E’ una torre circolare in laterizio di 15 metri di diametro per 17 m di altezza, costruita dal Corpo Reale del genio Sardo tra il 1818 e il 1823, situata sulle alture di Quezzi. (318 s.l.m.). La torre domina le alture della val Bisagno, e fu costruita per sopperire alla mancanza di una adeguata difesa di Forte Quezzi lungo il crinale nord del monte, che avrebbe consentito un facile punto di partenza alle truppe nemiche per un eventuale attacco al forte stesso. Il Genio Sardo si prodigò per rinforzare quel lato del monte, con la costruzione di una piccola opera di “appoggio” a pianta circolare. La Torre è una costruzione a tronco di cono, in cui a metà altezza si innestano delle paraste che sorreggono il parapetto di coronamento del tetto, oggi, come la maggior parte della costruzione, diroccato. Dalla parte interna dei parasti si aprono delle caditoie, protette in origine da possenti grate apribili.

L’ingresso era originariamente protetto da un fossato a semi-cerchio, e da un ponte levatoio di cui oggi non rimangono tracce, ma che presenta ancora una muratura controscarpa davanti all’ingresso usata come appoggio per il ponte quando era abbassato. L’interno presentava 3 piani, oggi in gran parte totalmente crollati, sorretti da quattro pilastri portanti, in cui in uno di essi sono ricavate le scale di servizio che salivano ai piani. Al primo piano troviamo sul lato est la grossa feritoia per la cannoniera, svasata verso il basso in quanto il pezzo d’artiglieria era a difesa della Torre e non era a scopo offensivo.

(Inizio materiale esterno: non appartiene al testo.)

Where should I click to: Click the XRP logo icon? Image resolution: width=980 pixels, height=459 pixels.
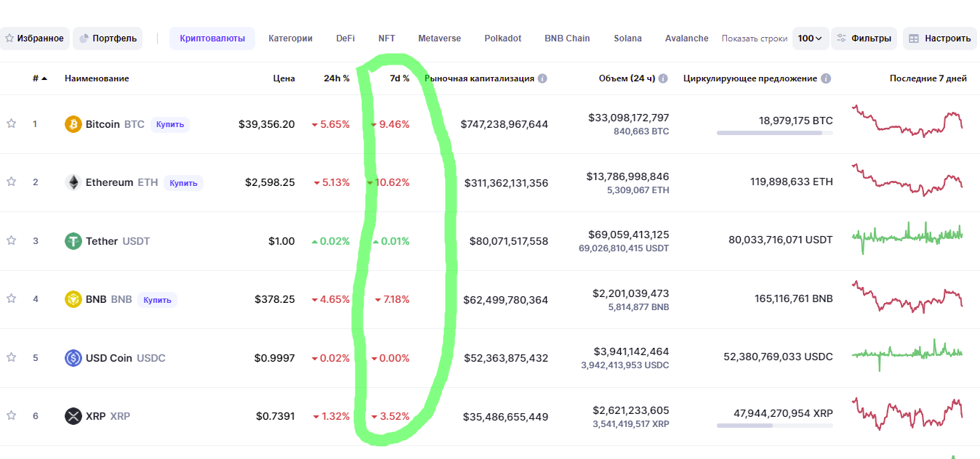[73, 416]
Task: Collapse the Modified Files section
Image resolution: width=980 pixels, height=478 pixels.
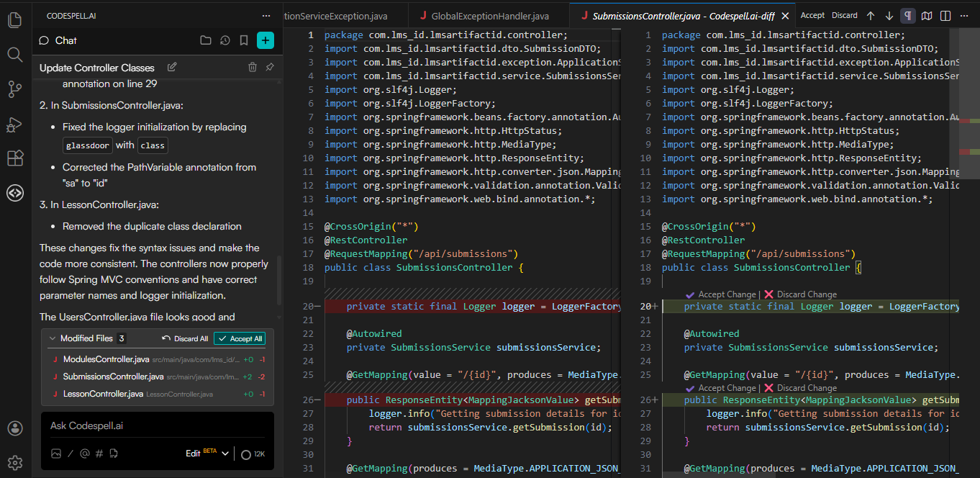Action: pyautogui.click(x=52, y=338)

Nel piano superiore si scorge un’altra feritoia per la cannoniera, che al contrario aveva un “tiro” più diritto. Il terrazzo superiore, oggi irraggiungibile, era accessibile tramite una piccola casamatta e fu costruito a “prova di bomba”, cioè da uno spesso strato di terra che sarebbe servito ad assorbire l’impatto di una bombarda dell’epoca. Al centro del soffitto esisteva in origine una piccola copertura in marmo, la quale poteva essere aperta per facilitare lo smaltimento del fumo di sparo, tramite un camino circolare verticale collegato con l’interno. L’armamento era rappresentato da due cannoni da 8, due obici lunghi e i due cannoncini, sopracitati, mentre il personale poteva variare da 20 a 50 unità in caso di necessità. Dopo quasi 100 anni, intorno al 1909, l’opera fu abbandonata dalle autorità militari e adibita a ristorante poi definitivamente abbandonata nell’immediato secondo dopoguerra, quando furono rimosse le parti metalliche e i tiranti del pavimento, che ne causarono il crollo.

Mappa Torre Quezzi
Piantina Forte Quezzi

(Tratto da “I forti di Genova” Sagep Editice)

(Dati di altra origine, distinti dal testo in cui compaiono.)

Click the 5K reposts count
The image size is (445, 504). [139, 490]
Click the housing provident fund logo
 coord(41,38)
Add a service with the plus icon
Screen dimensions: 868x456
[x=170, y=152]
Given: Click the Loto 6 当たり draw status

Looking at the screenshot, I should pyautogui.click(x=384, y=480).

It is a circular brick tower 15 metres in diameter and 17 metres high, built by the Royal Corps of Sardinian Engineers between 1818 and 1823, situated on the heights of Quezzi. (318 m a.s.l.). The tower dominates the heights of the Bisagno valley, and was built to make up for the lack of an adequate defence of Fort Quezzi along the north ridge of the mountain, which would have provided an easy starting point for enemy troops to attack the fort. The Sardinian Engineers did their utmost to reinforce that side of the mountain with the construction of a small circular “support” structure. The tower is a truncated cone-shaped construction, with pilasters inserted halfway up to support the parapet crowning the roof, which today, like most of the construction, is in ruins. On the inside of the pilasters are machicolations, originally protected by large opening grates.

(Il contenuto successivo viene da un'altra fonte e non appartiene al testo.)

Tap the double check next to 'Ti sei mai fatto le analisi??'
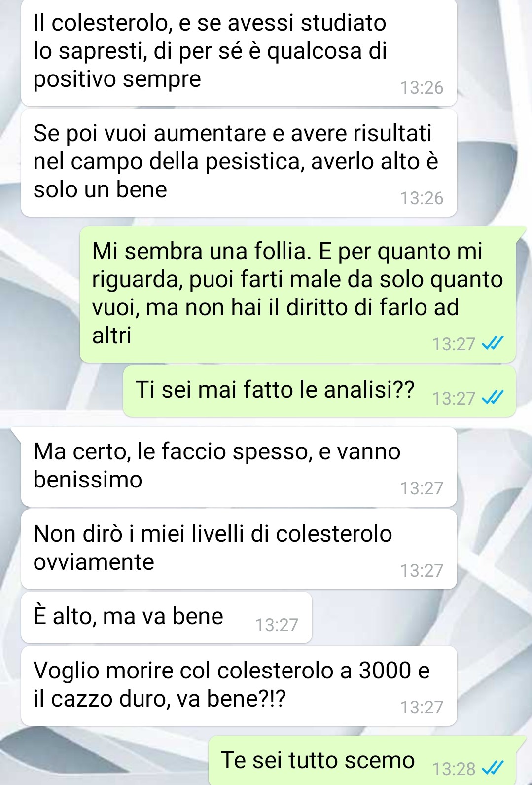This screenshot has height=785, width=532. 493,398
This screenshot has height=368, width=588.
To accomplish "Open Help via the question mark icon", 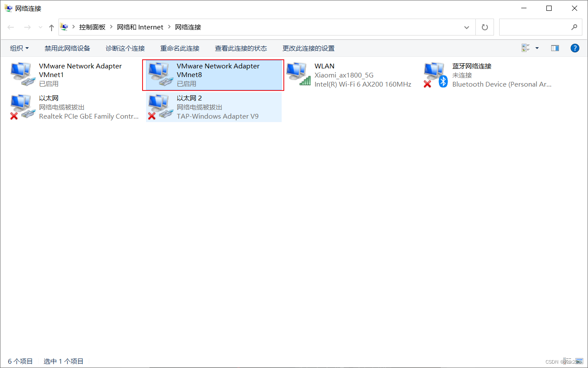I will tap(575, 48).
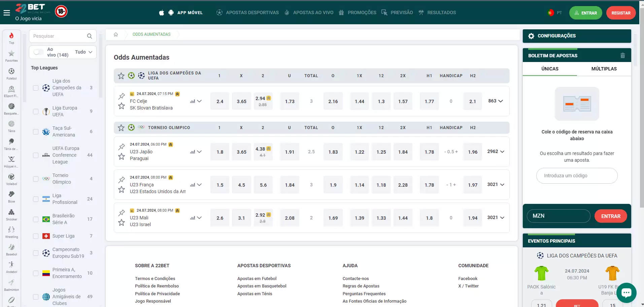The height and width of the screenshot is (307, 644).
Task: Select the Torneio Olímpico league checkbox
Action: (x=36, y=179)
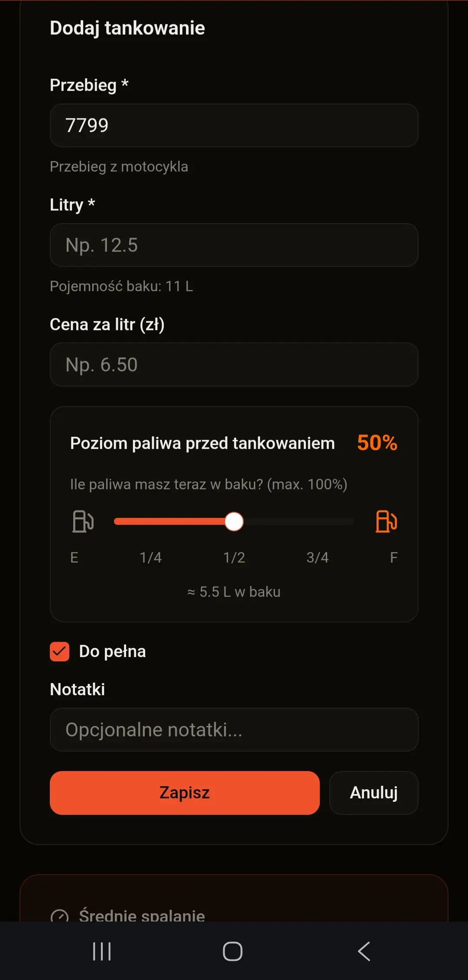Select the 1/4 mark under the slider
Screen dimensions: 468x980
[x=150, y=558]
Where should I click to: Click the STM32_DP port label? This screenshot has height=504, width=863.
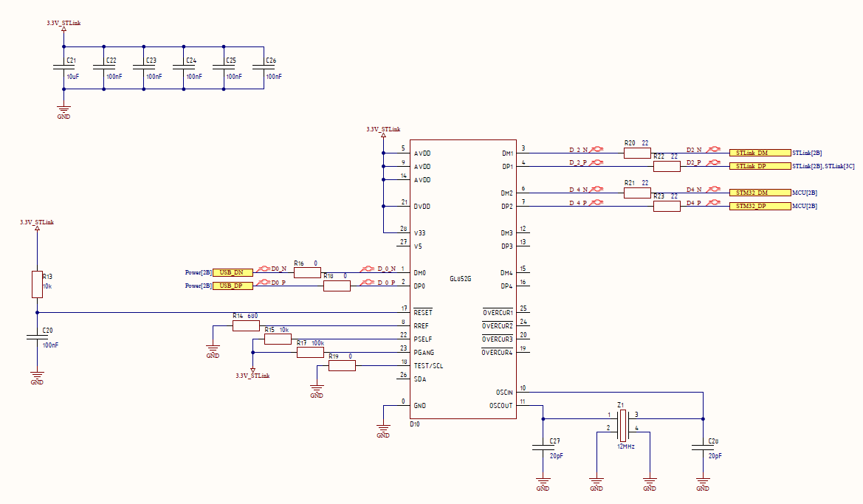pos(760,206)
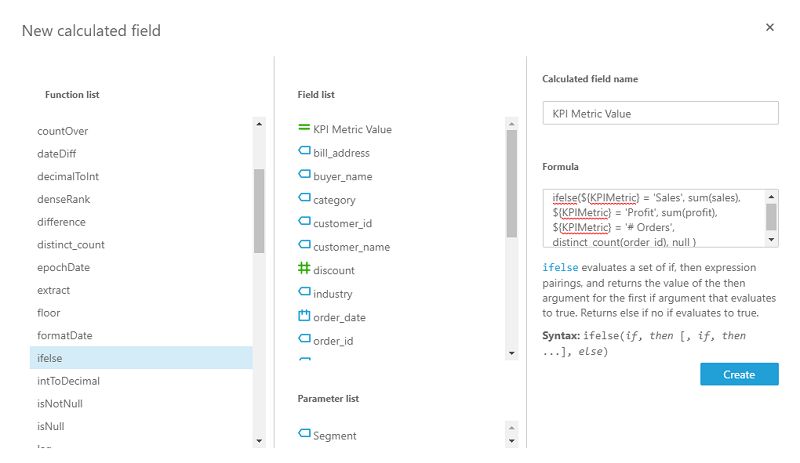Click the order_date calendar field icon
This screenshot has width=800, height=463.
304,316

The entrance was originally protected by a semi-circle moat, and by a drawbridge of which no traces remain today, but which still has a masonry counterscarp in front of the entrance used as a support for the bridge when it was lowered. The interior had three floors, today mostly totally collapsed, supported by four supporting pillars, in one of which are the service stairs that went up to the floors. On the first floor, on the east side, there is a large embrasure for the gunboat, flared downwards because the artillery piece was for the defence of the Tower and not for offensive purposes.

On the upper floor one can see another embrasure for the gunboat, which had a straighter “shot”. The upper terrace, now unreachable, was accessible through a small casemate and was built “bomb-proof”, i.e. from a thick layer of earth that would have served to absorb the impact of a bombard of the time. In the centre of the ceiling there was originally a small marble roof, which could be opened to facilitate the disposal of gun smoke, via a vertical circular chimney connected to the interior. The armament was represented by two cannons of 8, two long howitzers and the two small cannons mentioned above, while the personnel could vary from 20 to 50 in case of need. After almost 100 years, around 1909, the building was abandoned by the military authorities and used as a restaurant, then finally abandoned immediately after the Second World War, when the metal parts and floor rods were removed, causing it to collapse.